# Start of Extract to read

Amsterdam, August 22d, 1780.
Sir,
In a letter of the 14th instant, I had the honor to transmit to Congress the declaration of the Courts of Sweden and Denmark, conformable to that of Russia, which have been presented to the belligerent powers. I now send the answer of the King of France to the declaration of Sweden. It is conceived in these terms.
_Answer of France to the Declaration of Sweden._
"The King has constantly desired, that the neutral powers should not receive any damage by the war in which his Majesty is engaged; his orders have assured to the vessels belonging to these powers the enjoyment of all the liberty, which the laws of the sea allow them; and if any individual navigators have had cause to complain of having suffered by the violence of the subjects of his Majesty, he has rendered them immediate and ample justice.
His Majesty has seen with satisfaction in the declaration which has been presented to him, on behalf of the King of Sweden, that it was the intention of this Prince, to continue to protect the navigation of his subjects against all violence; that even his Swedish Majesty had resolved to take measures, in concert with other Courts, and especially with the Empress of Russia, to accomplish more effectually this purpose. The King cannot but wish, that the confederation of his Swedish Majesty with those powers, may produce the benefit which they promise themselves from it; that the ocean may be free, conformably to the law of nations and to treaties, which are known to be nothing more than explanations of that law; and, in fine, that all the nations who have no part in the war, may not suffer the evils of it. His Majesty has renewed to the officers of his marine, and to the privateers which carry his flag, orders entirely conformable to the principles, upon which must depend the safety and tranquillity of all neutral vessels. For a stronger reason still, the subjects of the King of Sweden ought to be assured, that they will meet with no obstruction from those of his Majesty, since there is no Frenchman, who is ignorant of the alliance and friendship, which has so long subsisted between the two Crowns.

# End of Extract to read

» Task objective: Can you reproduce the Amsterdam letter word for word from "Amsterdam, August 22d, 1780." to "in these terms."? The data that comes next has no connection to the Amsterdam letter of 1780.

# Start of Information provided

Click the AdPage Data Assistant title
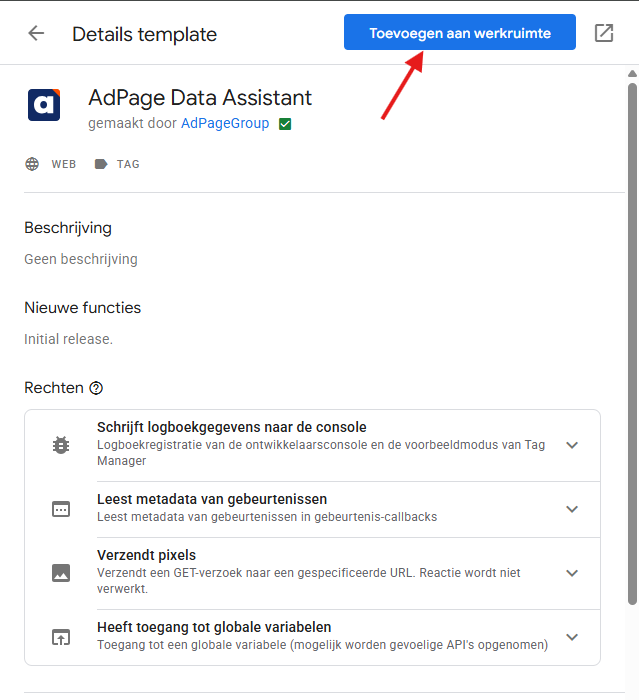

# End of Information provided

» The solution:
Amsterdam, August 22d, 1780.
Sir,
In a letter of the 14th instant, I had the honor to transmit to Congress the declaration of the Courts of Sweden and Denmark, conformable to that of Russia, which have been presented to the belligerent powers. I now send the answer of the King of France to the declaration of Sweden. It is conceived in these terms.